We stratified our observations in Glacier National Park, Montana and Waterton Lakes National Park, Alberta, in valleys with three wolf, Canis lupus, (L., 1758), population levels (Saint Mary Valley: no wolf; Waterton Valley: moderate wolf; and North Fork Valley: high wolf).

While the lowest elk vigilance occurred in Saint Mary and the highest in the North Fork, our analysis revealed a complex picture. Our model included distance to forest edge, group size, distance to road, social class, and impediments to detecting and escaping wolves.

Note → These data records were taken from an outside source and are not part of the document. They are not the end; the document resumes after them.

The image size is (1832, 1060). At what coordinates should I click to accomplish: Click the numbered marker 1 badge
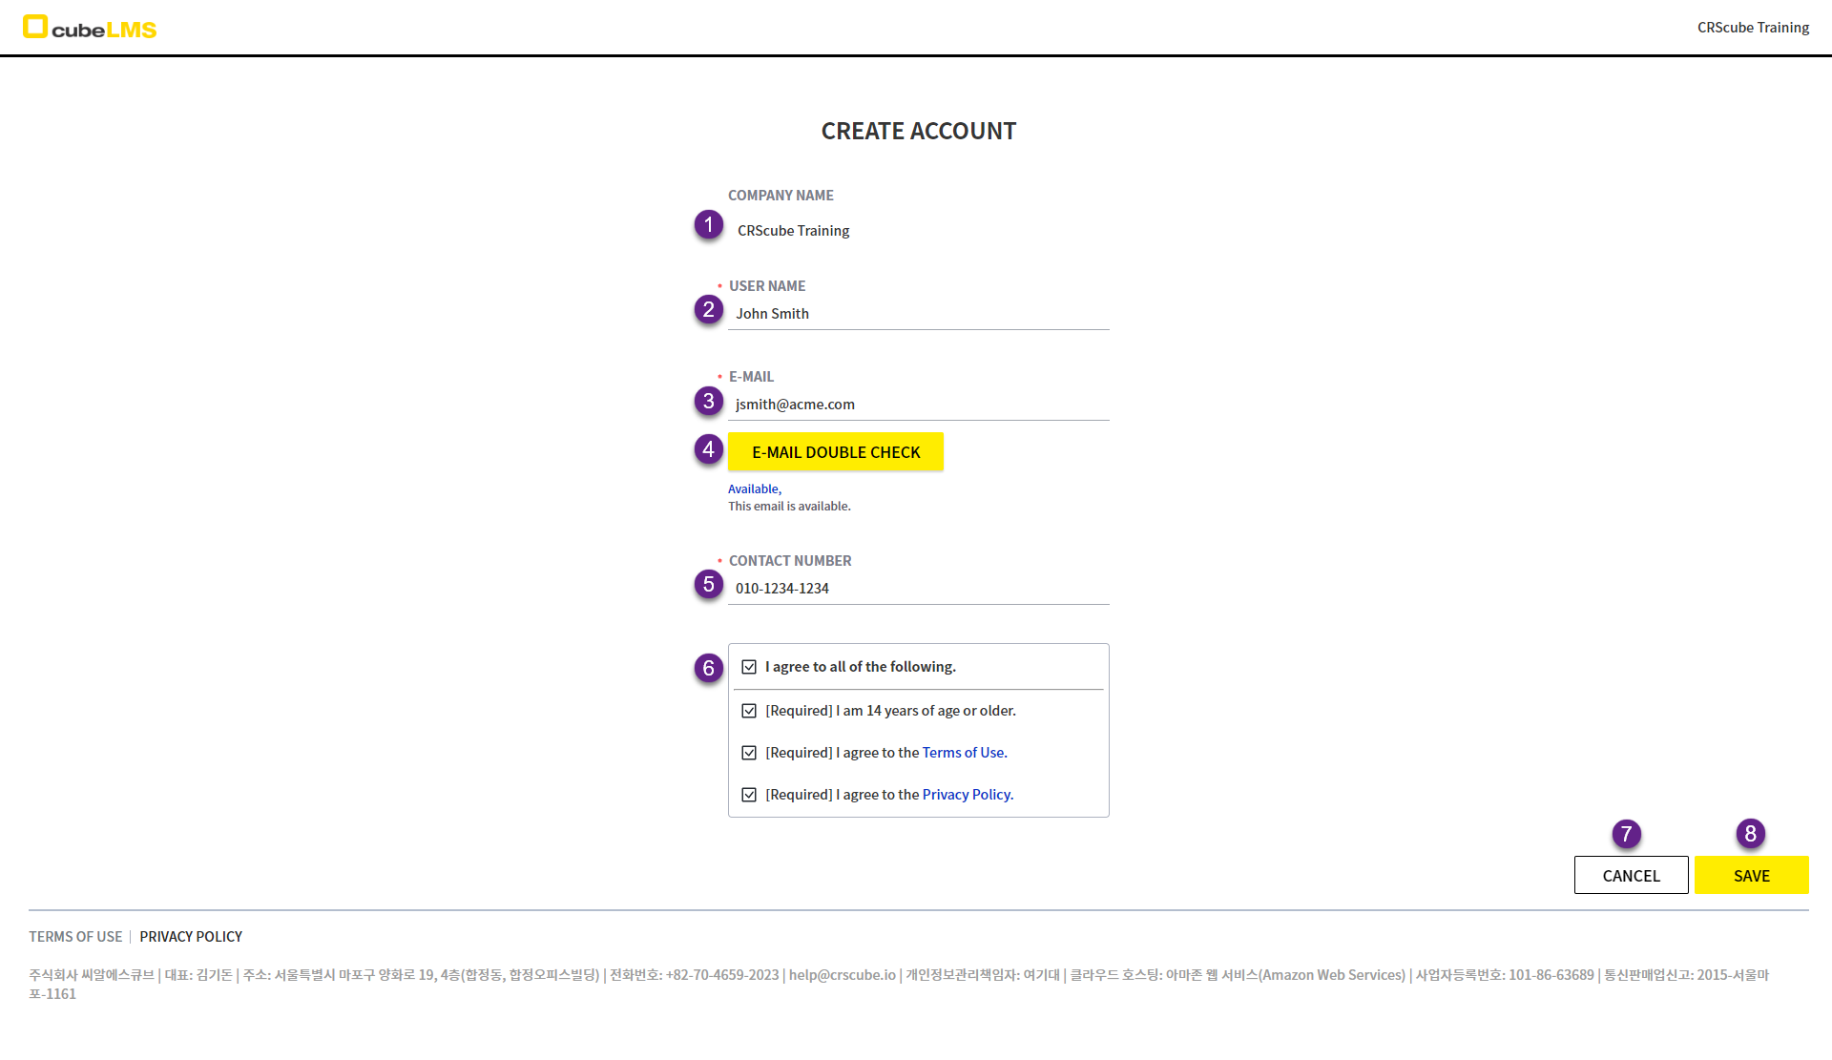(x=708, y=225)
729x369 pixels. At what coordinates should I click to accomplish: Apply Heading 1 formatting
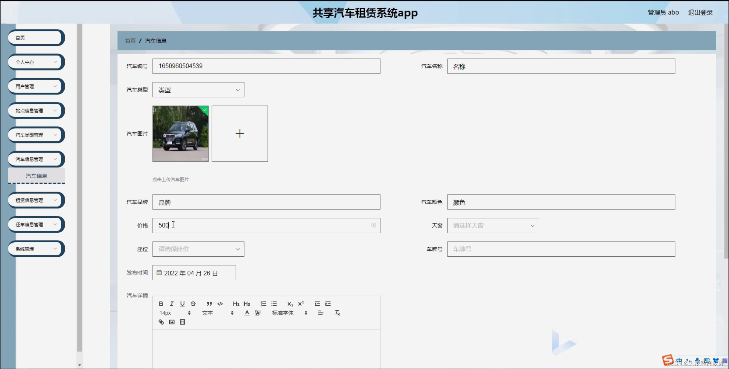(x=236, y=304)
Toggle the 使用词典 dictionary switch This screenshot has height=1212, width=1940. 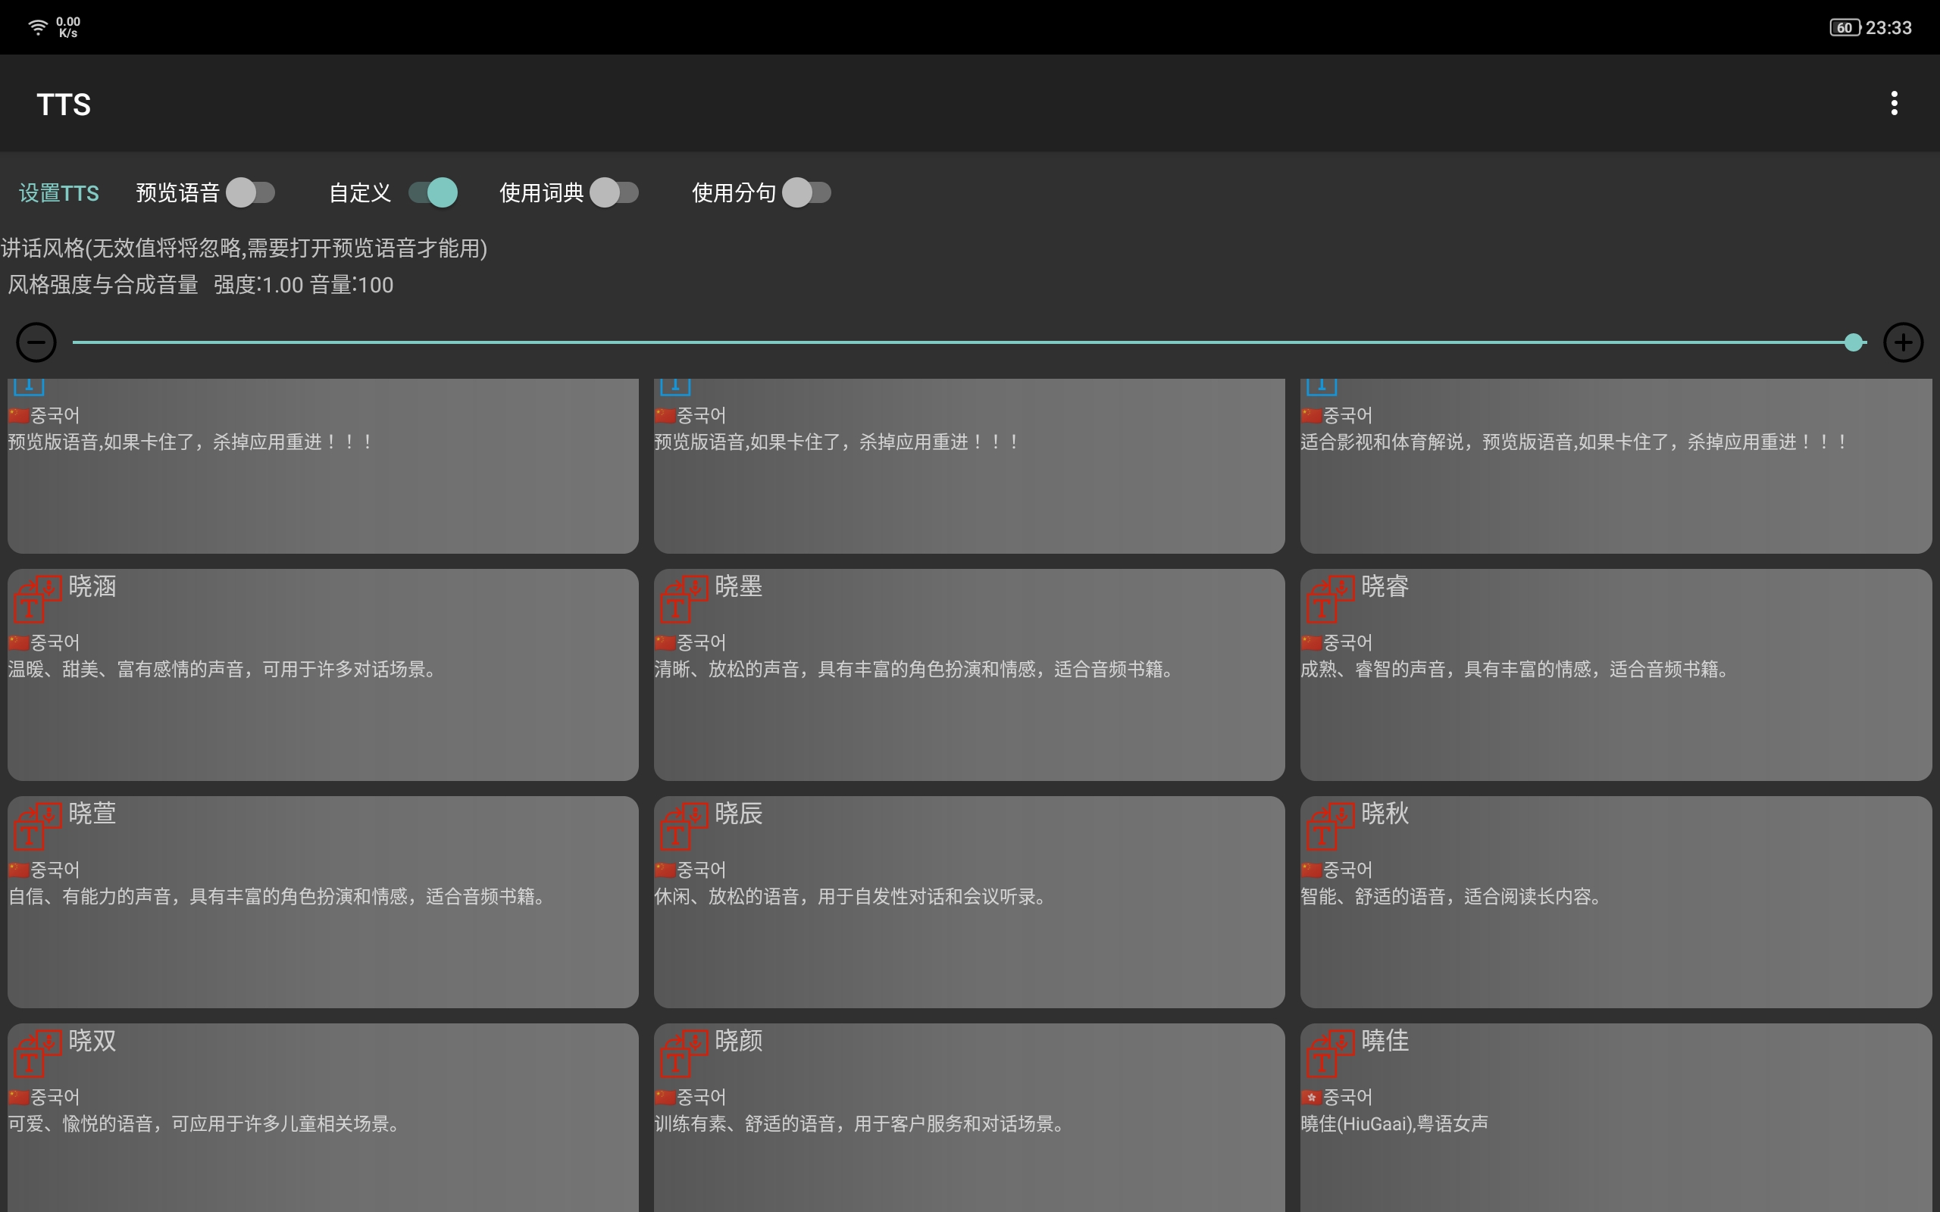[614, 192]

In Saint Mary, none of the variables were significant. In Waterton, vigilance decreased as elk group size increased (p<0.00001) and increased as impediments increased (p=0.0005). In the North Fork, vigilance increased as group size increased (p=0.03), bulls were more vigilant (p=0.02), and the interaction between group size and impediments was significant (p=0.03).

Where a high wolf population existed, elk did not exhibit uniform or expected response to predation risk factors. High wolf presence may necessitate adaptive elk behaviour that differs from response to moderate wolf presence.